The Forgotten Generation
Today’s report from the Equality & Human Rights Commission (EHRC), Is Britain Fairer?, shows that the economic prospects of young people have fallen over the last five years and, in so doing, highlights the very profound challenges facing this generation.
The report is a follow-up to one published by the EHRC in 2010 – How Fair is Britain? – which looked at five key areas that affected the opportunities for individuals in society, namely:
- Identity-based violence and harassment
- Power and voice
The latest data shows that although certain things have improved in regard to fairness in our society, for some groups such as young people, the difficulties they face have actually increased.
It’s great to see the barriers being lowered over the last five years for some people: but during the same period they’ve been raised higher for younger people in particular. Theirs are the shoulders on which the country will rely to provide for a rapidly ageing population, yet they have the worst economic prospects for several generations.
Laura Carstensen, EHRC Commissioner
It can only be hoped that the report fires up the debate on the problems young people face but, if experience is anything to go by, they may well have grown up before any meaningful change occurs.
What they need right now is help in developing their skills to prepare them for the realities of the current economic landscape, to give them the best chance of succeeding in very barren terrain.
In 2012, we published a report that focused specifically upon the challenges facing young people across the UK, pinpointing the areas that offered the best or worst opportunities based on educational attainment, levels of youth unemployment and affordability of housing.
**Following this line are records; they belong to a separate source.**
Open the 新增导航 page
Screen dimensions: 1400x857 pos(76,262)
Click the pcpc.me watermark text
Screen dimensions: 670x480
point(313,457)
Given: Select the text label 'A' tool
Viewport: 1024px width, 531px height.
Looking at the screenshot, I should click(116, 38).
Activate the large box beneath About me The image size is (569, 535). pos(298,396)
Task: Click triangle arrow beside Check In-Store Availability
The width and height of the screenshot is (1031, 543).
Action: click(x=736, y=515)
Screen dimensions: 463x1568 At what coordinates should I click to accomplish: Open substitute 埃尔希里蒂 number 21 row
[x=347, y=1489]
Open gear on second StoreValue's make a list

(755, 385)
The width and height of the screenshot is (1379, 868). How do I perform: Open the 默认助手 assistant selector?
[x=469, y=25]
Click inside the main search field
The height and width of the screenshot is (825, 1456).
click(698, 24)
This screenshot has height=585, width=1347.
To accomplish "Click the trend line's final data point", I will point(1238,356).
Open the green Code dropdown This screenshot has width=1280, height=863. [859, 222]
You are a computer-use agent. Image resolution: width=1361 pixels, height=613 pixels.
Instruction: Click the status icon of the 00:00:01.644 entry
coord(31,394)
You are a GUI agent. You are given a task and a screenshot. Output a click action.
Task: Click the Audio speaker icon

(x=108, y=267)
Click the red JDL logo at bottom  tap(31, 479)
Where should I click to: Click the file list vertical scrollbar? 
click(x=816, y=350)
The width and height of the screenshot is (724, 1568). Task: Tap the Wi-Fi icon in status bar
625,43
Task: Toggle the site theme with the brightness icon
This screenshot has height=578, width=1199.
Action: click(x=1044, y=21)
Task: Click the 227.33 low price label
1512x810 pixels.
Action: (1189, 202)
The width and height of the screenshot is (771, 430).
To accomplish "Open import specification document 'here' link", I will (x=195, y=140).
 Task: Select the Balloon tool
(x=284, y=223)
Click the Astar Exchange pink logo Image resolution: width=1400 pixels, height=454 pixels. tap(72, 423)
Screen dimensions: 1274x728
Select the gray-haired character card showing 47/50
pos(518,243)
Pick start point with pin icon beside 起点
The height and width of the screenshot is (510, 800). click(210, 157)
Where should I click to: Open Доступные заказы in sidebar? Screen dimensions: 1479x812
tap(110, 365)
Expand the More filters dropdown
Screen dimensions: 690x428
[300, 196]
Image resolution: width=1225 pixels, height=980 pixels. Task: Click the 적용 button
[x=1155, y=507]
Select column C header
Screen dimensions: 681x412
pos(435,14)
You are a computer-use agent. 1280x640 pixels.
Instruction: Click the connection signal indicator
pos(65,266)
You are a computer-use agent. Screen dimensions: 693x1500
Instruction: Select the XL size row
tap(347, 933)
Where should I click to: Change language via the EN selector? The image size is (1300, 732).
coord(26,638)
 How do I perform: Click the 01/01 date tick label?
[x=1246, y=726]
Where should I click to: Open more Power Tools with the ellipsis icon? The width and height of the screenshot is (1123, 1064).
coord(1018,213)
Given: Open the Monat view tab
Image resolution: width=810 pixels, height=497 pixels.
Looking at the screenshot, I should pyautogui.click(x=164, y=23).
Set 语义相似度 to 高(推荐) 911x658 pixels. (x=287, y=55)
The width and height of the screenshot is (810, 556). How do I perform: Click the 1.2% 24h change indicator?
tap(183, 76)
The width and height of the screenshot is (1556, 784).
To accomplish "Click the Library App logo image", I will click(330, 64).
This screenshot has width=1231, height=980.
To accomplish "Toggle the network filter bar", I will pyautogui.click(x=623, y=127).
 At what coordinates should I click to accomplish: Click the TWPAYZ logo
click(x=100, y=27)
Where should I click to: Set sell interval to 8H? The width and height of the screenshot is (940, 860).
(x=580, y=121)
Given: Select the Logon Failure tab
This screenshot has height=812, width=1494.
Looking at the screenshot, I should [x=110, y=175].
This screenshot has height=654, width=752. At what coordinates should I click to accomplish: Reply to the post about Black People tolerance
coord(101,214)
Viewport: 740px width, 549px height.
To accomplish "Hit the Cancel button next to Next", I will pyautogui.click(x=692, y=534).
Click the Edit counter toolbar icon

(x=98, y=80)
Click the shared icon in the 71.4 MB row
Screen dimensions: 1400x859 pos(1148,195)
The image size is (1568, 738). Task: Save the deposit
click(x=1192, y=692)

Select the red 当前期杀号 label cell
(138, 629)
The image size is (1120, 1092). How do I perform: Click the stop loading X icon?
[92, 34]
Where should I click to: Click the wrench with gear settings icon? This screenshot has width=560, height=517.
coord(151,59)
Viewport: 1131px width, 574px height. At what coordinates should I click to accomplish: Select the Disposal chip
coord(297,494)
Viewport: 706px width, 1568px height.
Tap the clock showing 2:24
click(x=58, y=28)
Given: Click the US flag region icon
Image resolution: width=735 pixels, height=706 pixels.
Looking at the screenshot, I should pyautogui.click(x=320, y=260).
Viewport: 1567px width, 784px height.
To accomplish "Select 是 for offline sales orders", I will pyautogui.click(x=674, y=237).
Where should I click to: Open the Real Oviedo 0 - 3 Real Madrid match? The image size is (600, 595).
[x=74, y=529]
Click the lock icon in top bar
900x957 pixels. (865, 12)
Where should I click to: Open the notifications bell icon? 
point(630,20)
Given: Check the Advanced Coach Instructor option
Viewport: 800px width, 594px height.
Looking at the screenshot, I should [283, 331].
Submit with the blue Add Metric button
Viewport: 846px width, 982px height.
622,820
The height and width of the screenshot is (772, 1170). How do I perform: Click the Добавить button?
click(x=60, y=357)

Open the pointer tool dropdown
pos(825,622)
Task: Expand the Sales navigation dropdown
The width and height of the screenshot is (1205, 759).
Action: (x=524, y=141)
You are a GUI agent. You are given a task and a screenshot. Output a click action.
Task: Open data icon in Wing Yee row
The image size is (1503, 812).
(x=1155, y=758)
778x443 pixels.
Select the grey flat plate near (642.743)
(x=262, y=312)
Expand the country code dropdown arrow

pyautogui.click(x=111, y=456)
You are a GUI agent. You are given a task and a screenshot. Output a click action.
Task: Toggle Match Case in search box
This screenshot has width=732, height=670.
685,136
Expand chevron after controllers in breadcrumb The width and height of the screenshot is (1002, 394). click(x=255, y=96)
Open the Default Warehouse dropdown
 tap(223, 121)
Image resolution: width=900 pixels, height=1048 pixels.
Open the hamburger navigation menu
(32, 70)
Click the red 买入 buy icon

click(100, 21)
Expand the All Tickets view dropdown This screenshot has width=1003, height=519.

The Frustration of Aspiration also received national media attention, highlighting as it did the most challenging places to live as a teenager in the UK. The pupils turning 16 that year had entered secondary education in 2008 just as the global financial crisis hit.
Our report showed that were you lived had a tremendous impact upon your chances of building a successful, independent adult life beyond education. The EHRC report shows that those challenges are becoming even harder to overcome across the country as a whole. Things are getting worse, not better.
Younger people suffered the greatest drop in income and employment compared to older age groups and now face greater barriers to achieving economic independence and success than they did five years ago.
It makes absolutely no sense whatsoever to leave young people to flounder in this way. We provide winter fuel allowances for elderly people because we want them to be safe in difficult times, yet politicians seem happy to leave young people out in the cold when it comes to their life chances.
We should be doing all we can to help, not hinder, them starting with the provision of effective financial education; better preparing them for the challenges of finding employment and building a career; and helping them to understand the society in which they live so that they can make their voices heard and contribute in a meaningful way.
It’s no exaggeration to say that in order to meet the problems we face as a society – global economic pressures, an unbalanced UK economy, an ageing population etc. – we need young people who feel part of that society, who have the skills to meet the challenges it presents, and the enthusiasm and desire with which to tackle them.
Making circumstances harder for them, whether by negligence or design, is something that will, ultimately, make life much harder and less fair for us all.